Round our way, it's at the swimming pool that you first realise school's out with a vengeance. Adults calmly swimming laps are dive-bombed by nine-year-olds whose leaps threaten to compress one's skull on the pool floor.

Having endured the kicking, scratching and punching, and queues for the showers, one is met in the changing rooms with a barrage of ear-splitting shrieks and the kind of language which would make Ben Elton blush. These days they do answer back. The other day I saw a seven-year-old sitting on an open window ledge on the seventh-floor of our block of flats. When I told him to get down, he and his older sister came over to rap my shins with bits of stick. I left them to their suicidal play.

Shortly after, I watched a girl come careering down the Tube escalator on her skates.

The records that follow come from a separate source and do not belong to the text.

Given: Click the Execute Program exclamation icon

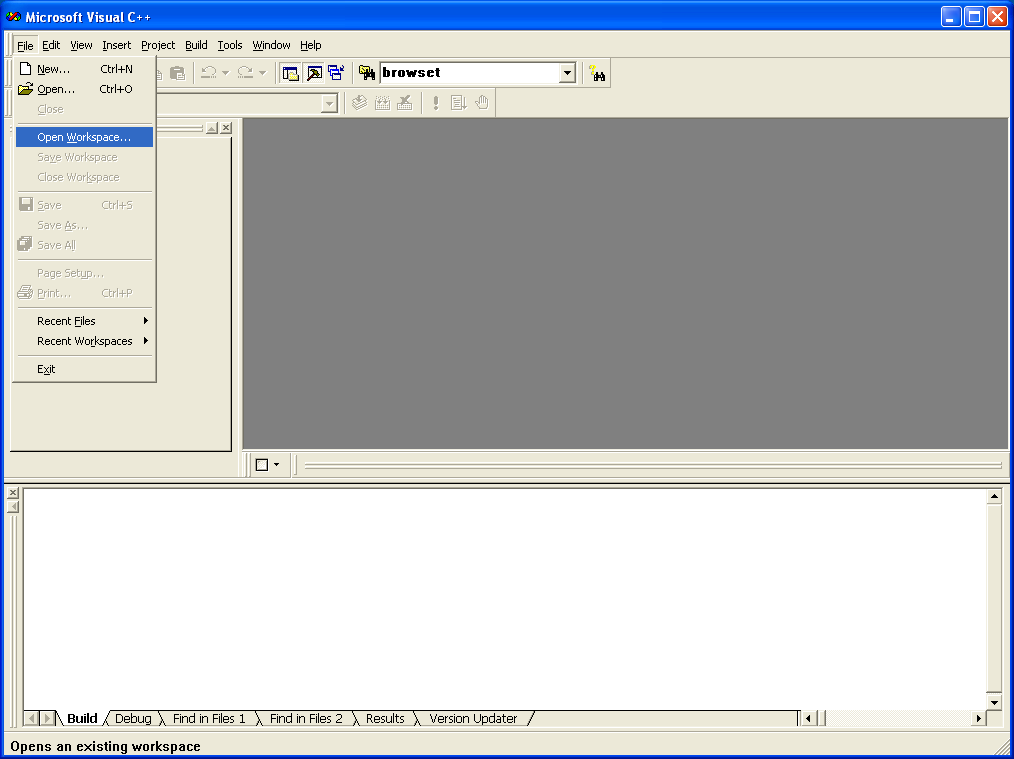Looking at the screenshot, I should (x=436, y=103).
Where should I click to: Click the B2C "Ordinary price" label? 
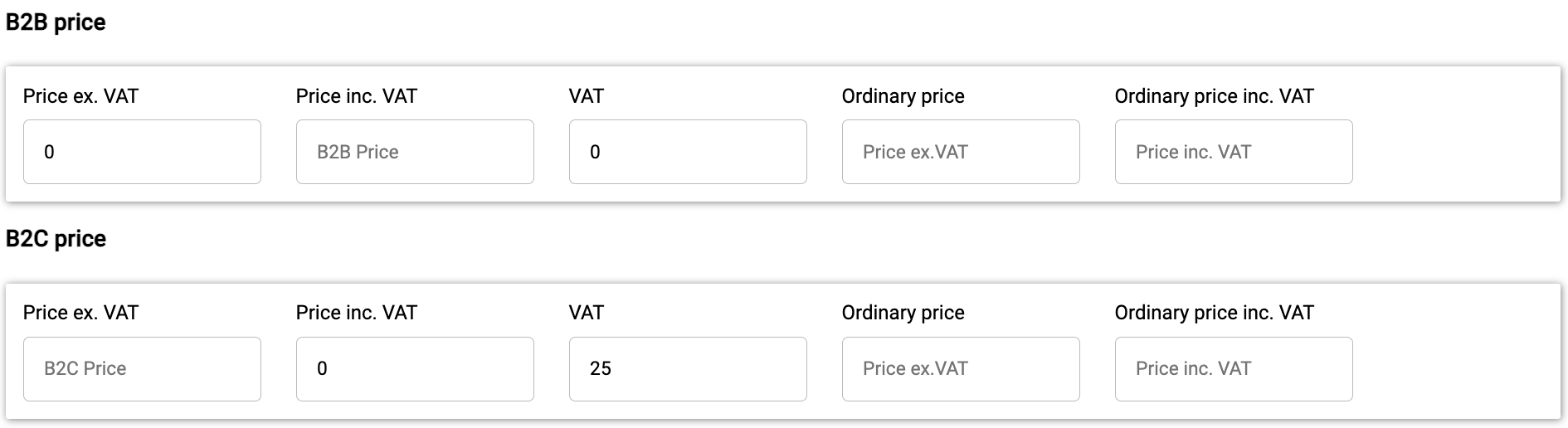(903, 313)
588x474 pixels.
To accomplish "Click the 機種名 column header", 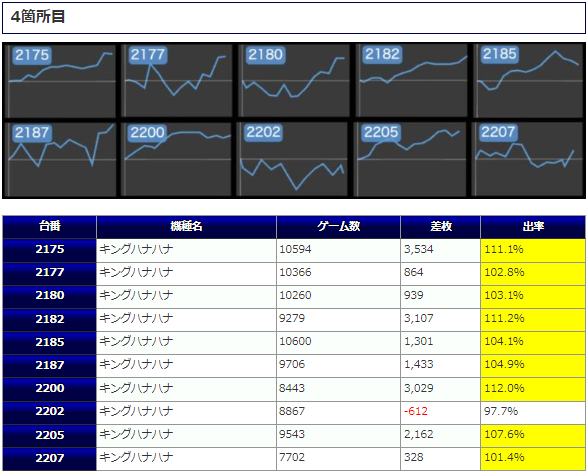I will pos(186,227).
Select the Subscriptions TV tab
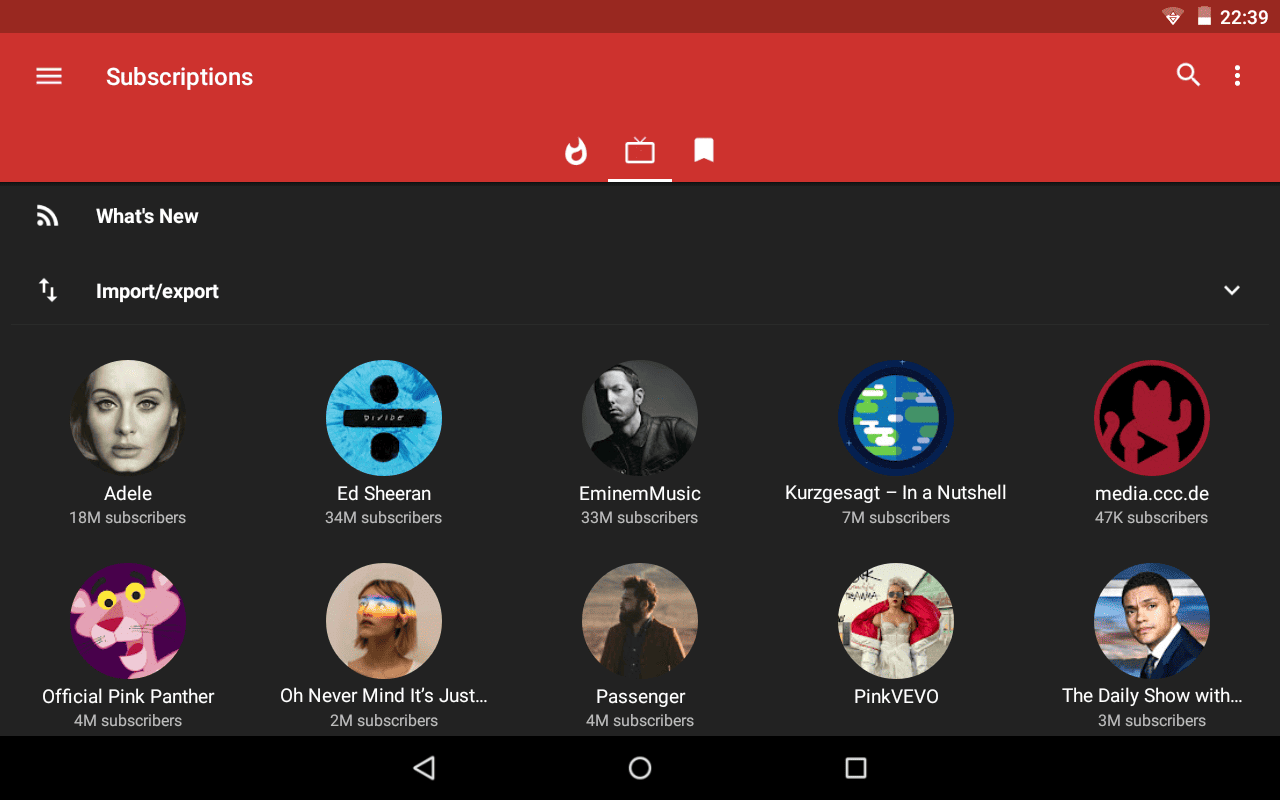1280x800 pixels. (x=640, y=151)
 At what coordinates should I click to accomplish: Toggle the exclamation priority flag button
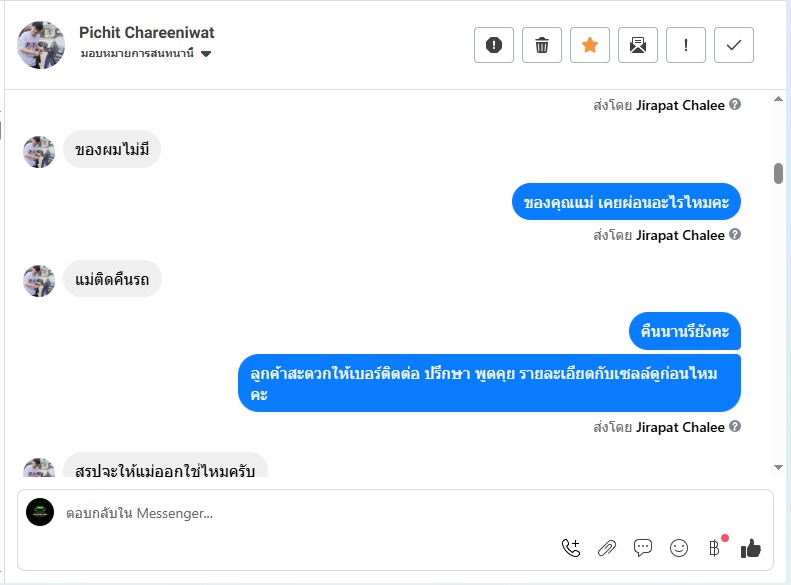pos(686,45)
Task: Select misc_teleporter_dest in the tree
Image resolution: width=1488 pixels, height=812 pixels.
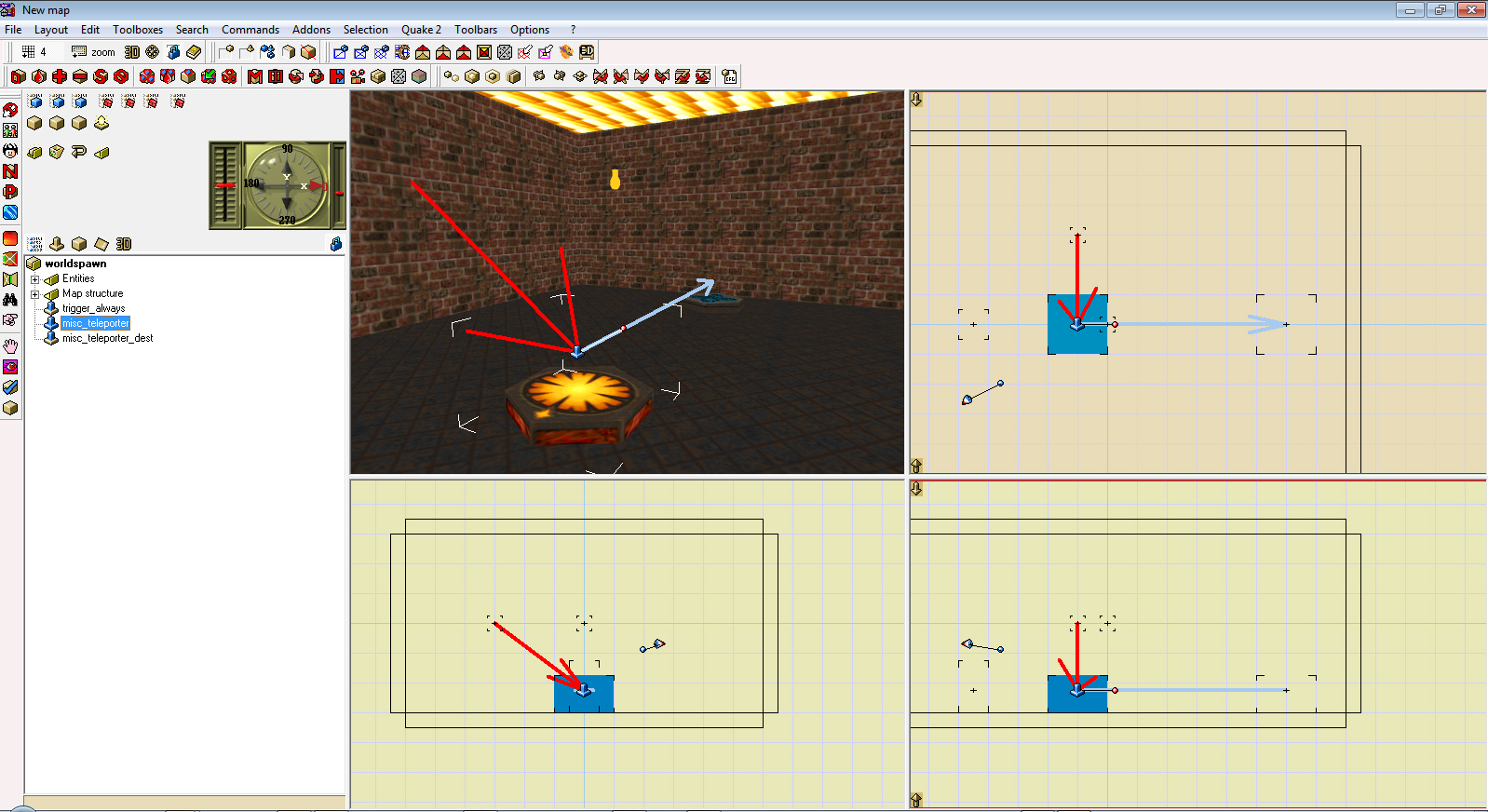Action: pos(107,338)
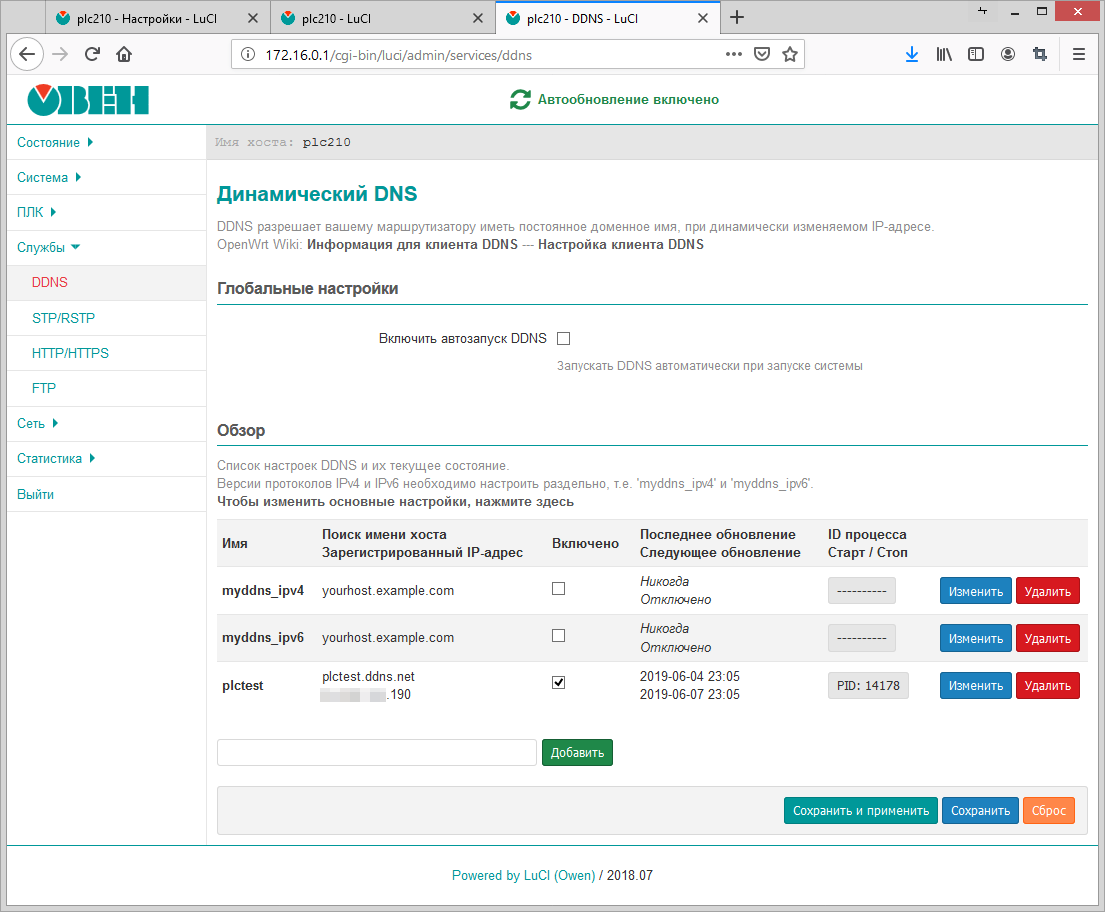1105x912 pixels.
Task: Open the Firefox hamburger menu
Action: coord(1079,55)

Against my better judgment, I said, 'Don't come running to me if you break your leg.' 'I wasn't thinking of coming to you,' she retorted.

But it's out on the street that the danger really lies, with screeching skate-boarders or chuckers of explosive crackers, and street-corner gatherings which last into the night.

Don't these kids have homes to go to? Or are their parents just relieved to have a few hours of peace to themselves? By late August the teen tribes - with their peculiar mutated wolf whistles and tagging pens - are running amok. Recently I watched as a passing posse wrought havoc along our street, setting off car and office alarms, setting fire to a skip, and smashing a few bottles for good measure. Their wake of destruction was followed minutes later by bemused fire brigade and police.

Urban dystopias and lack of facilities notwithstanding, I find it hard to imagine that I might ever have joined one of these careening under-age hordes.

As I say, I'm not anti-child, although they usually have to be under five to engage my goodwill; after that, when usefully employed at school, they're fine in small doses. But let the cages of education open and the most liberal tolerance levels plummet to a misanthropic low.

At such moments I turn again to the Master's words.

When asked his opinion of a play which featured an infant thespian, Coward advised: 'Cut the last scene, and the child's throat.'

Thank heavens for September, when the streets of London will be safe again.